BUFFALO BETRAYED BY OFFICIAL CRUELTY AND INDIFFERENCE
Topic: Yesterday's News?08. March 2006 Comments
BUFFALO BETRAYED BY OFFICIAL CRUELTY AND INDIFFERENCE
Massive Slaughter Makes Bison Logo for Federal Agency “Misleading Advertising”
Washington, DC — Although it is the official symbol for the U.S.
Department of Interior, the American bison is treated worse than any
other species of wildlife in the national park system, according to
Public Employees for Environmental Responsibility (PEER) and the
Buffalo Field Campaign. This year, more than one in five members
of the nation’s largest remaining “free-roaming” herd, located within
Yellowstone National Park, will be killed – by slaughter, hazing and
maiming – as a result of federal action.
Despite the official policy to “protect and maintain a wild, free
roaming population of Yellowstone bison,” the grim reality is that no
other native wildlife is subjected to official eradication efforts on
the scale that is occurring within Yellowstone. While most of the
bison deaths are deliberate (such as shipping animals to commercial
slaughterhouses), others, such as gorings from crowding too many bison
into inadequate corrals, are purposeless and preventable.
“Chipmunks in New York’s Central Park get more consideration and
protection than the bison in Yellowstone,” stated PEER Executive
Director Jeff Ruch, calling Interior’s bison management policy “a
universally acknowledged travesty. The fact that Interior uses
the bison as its official symbol adds the insult of misleading
advertising to the injury of mass mayhem.”
According to Stephany Seay of the bison advocacy group Buffalo Field
Campaign, “Park Rangers have no right wearing buffalo on their badges
as they haze, capture and slaughter the very buffalo they're entrusted
with protecting, America’s last wild herd.”

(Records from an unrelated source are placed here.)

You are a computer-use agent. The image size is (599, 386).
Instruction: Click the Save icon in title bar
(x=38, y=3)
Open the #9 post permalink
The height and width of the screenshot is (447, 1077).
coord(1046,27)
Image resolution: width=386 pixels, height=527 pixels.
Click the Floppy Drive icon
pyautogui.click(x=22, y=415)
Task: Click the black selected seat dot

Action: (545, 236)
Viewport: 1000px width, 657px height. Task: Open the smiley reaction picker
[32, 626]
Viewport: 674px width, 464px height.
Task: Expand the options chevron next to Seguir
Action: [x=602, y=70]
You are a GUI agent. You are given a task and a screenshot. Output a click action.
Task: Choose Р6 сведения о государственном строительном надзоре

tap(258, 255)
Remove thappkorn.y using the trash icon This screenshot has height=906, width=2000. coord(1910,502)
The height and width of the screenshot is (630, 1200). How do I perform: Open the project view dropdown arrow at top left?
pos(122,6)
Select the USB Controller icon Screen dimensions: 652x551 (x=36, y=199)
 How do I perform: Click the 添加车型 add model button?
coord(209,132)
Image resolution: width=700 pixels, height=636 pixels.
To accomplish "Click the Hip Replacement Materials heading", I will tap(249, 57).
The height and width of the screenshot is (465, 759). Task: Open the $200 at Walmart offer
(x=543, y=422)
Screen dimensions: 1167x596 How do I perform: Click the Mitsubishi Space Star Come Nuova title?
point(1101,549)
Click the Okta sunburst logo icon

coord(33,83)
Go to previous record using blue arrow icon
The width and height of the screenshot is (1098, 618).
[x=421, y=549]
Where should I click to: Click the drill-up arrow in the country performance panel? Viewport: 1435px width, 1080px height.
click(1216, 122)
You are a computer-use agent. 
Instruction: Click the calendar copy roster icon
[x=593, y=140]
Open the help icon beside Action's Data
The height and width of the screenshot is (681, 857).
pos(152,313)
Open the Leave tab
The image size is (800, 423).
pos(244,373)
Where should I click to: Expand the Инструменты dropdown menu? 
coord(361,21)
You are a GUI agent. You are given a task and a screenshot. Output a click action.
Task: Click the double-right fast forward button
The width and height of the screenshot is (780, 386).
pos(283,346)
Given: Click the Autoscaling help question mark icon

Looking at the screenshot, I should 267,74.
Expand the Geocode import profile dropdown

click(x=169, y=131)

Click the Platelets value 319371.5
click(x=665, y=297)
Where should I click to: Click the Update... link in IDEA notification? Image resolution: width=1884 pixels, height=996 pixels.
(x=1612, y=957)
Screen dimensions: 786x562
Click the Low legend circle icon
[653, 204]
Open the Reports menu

Under Interior’s bison management policy, so far this year—
• 849 park bison have been sent to slaughter by the park, including scores of calves;
• Nearly 90 wild bison calves have been sent by the
Park Service to a state-federal bison quarantine facility where they
will suffer domestication and more than half will be slaughtered;
• Several more bison died while being “hazed” into
holding areas. This January, for example, nearly fifty bison were
driven onto thin ice, fourteen fell through and two drowned. In another
incident, six bison died from overheating after a botched netting
operation associated with the brucellosis program; and;
• Bison are injured and killed from wounds due to
cramming testy animals into corrals not designed for buffalo.
Bison are slashed, gored and trampled as they are run into pens with
sharp corners, blind stops and exposed metal edges.
During the brutal Yellowstone winter, the park’s bison seek to migrate
out of the park in search of food. But because the Interior Department
has not secured access to winter range for the bison, hundreds are
captured on their trek while the rest are chased back into the
park. Altogether, park officials captured 938 bison out of an
estimated 4,900 in the park. This past month, Yellowstone crammed
400 bison into a corral with a maximum capacity of 200.
Despite the stream of injuries to the animals, the park has spent no
money to expand or fix the inadequate holding facilities but the
federal government has spent more than $180,000 this year to capture
bison and receives millions more to implement the interagency agreement
with Montana to prevent bison from coming into contact with cattle. The
Interagency Bison Management Plan costs U.S. taxpayers $3 million each
year, funds that would be more wisely spent on the acquisition of
winter range along with cattle-based risk management efforts.
At the request of Yellowstone Park’s own employees who are appalled by
what one calls “biological malpractice,” PEER and the Buffalo Field
Campaign’s have started a drive to remove the bison as the official
seal for the Interior Department and are enlisting public involvement
in suggesting a substitute symbol for the agency.